The DOT said that it found no trace of evidence that the proposed alliance would result to sufficient passengers' benefits that would warrant immunity from anti-trust suits, which prompted the regulator's decision to tentatively deny the proposal while giving both companies to respond within the next 14 days.
Despite the emerging hurdle, Virgin Blue informed the Australian Securities Exchange that it remains committed to the proposed alliance, which already got the approval of the Australian Competition and Consumer Commission (ACCC), citing its benefit to consumers by creating an environment for sustainable form of competition.
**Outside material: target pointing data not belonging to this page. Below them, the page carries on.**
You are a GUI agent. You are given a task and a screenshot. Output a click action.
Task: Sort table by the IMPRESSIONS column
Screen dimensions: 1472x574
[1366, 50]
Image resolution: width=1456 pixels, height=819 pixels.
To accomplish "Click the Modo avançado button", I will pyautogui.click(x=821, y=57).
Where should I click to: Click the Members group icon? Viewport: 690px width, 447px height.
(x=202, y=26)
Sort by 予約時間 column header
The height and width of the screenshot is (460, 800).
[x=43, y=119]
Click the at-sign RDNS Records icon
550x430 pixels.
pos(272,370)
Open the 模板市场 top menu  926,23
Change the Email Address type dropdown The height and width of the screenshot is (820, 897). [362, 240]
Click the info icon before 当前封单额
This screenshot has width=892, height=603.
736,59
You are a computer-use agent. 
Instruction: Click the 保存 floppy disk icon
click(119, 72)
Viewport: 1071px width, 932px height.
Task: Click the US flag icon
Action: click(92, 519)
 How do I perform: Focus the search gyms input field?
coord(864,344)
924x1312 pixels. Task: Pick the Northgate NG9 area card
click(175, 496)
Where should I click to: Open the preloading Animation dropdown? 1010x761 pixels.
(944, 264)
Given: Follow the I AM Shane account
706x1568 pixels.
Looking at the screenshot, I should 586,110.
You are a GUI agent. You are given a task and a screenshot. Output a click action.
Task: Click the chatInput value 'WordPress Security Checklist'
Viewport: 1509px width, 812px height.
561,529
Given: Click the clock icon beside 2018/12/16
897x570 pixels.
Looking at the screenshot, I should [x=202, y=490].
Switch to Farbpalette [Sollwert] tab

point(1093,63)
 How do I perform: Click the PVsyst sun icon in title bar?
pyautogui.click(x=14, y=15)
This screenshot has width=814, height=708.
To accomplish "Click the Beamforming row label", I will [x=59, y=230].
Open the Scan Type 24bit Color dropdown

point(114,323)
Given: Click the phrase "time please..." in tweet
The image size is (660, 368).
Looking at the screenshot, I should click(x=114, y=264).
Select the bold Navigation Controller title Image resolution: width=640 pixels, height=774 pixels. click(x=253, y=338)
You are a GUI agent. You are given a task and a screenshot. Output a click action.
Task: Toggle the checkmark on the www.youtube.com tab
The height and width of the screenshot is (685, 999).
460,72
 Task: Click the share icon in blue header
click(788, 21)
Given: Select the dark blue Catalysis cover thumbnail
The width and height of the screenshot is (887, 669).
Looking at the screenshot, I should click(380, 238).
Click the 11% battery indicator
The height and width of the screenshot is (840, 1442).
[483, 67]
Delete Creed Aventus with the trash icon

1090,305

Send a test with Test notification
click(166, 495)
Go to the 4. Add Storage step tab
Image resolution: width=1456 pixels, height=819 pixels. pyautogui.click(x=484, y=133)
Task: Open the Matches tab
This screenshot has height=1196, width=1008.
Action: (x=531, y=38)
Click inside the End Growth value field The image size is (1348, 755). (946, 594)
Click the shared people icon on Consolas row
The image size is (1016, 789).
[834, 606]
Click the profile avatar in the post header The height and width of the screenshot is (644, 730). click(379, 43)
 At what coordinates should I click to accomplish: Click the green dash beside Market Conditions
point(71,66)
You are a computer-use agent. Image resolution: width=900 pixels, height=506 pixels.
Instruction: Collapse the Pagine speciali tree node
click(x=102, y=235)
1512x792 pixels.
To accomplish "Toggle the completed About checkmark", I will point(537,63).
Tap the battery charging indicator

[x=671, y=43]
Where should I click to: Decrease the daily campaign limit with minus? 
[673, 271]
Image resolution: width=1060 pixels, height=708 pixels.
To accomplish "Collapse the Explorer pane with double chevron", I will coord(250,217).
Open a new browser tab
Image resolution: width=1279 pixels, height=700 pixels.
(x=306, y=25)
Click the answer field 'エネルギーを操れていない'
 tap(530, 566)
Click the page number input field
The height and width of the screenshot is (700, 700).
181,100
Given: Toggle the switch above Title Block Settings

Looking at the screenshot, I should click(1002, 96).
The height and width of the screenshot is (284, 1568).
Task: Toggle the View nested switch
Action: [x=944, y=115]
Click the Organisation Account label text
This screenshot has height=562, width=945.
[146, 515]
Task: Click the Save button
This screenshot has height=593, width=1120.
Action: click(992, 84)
Also, Delta spokesman Kent Landers stressed that the partnership would deliver benefits to both Australian and US consumers as he added that the company would be "are reviewing the DOT's tentative order and will respond within the comment period."
However, the US transport regulator asserted that both companies were virtual newbies as commercial partners and currently utilise business models that were incompatible.
In its assessment, the DOT concluded that the two airlines "have only just begun to explore the feasibility of arms-length cooperation, much less the degree of cooperation that requires, or would merit, a grant of antitrust immunity."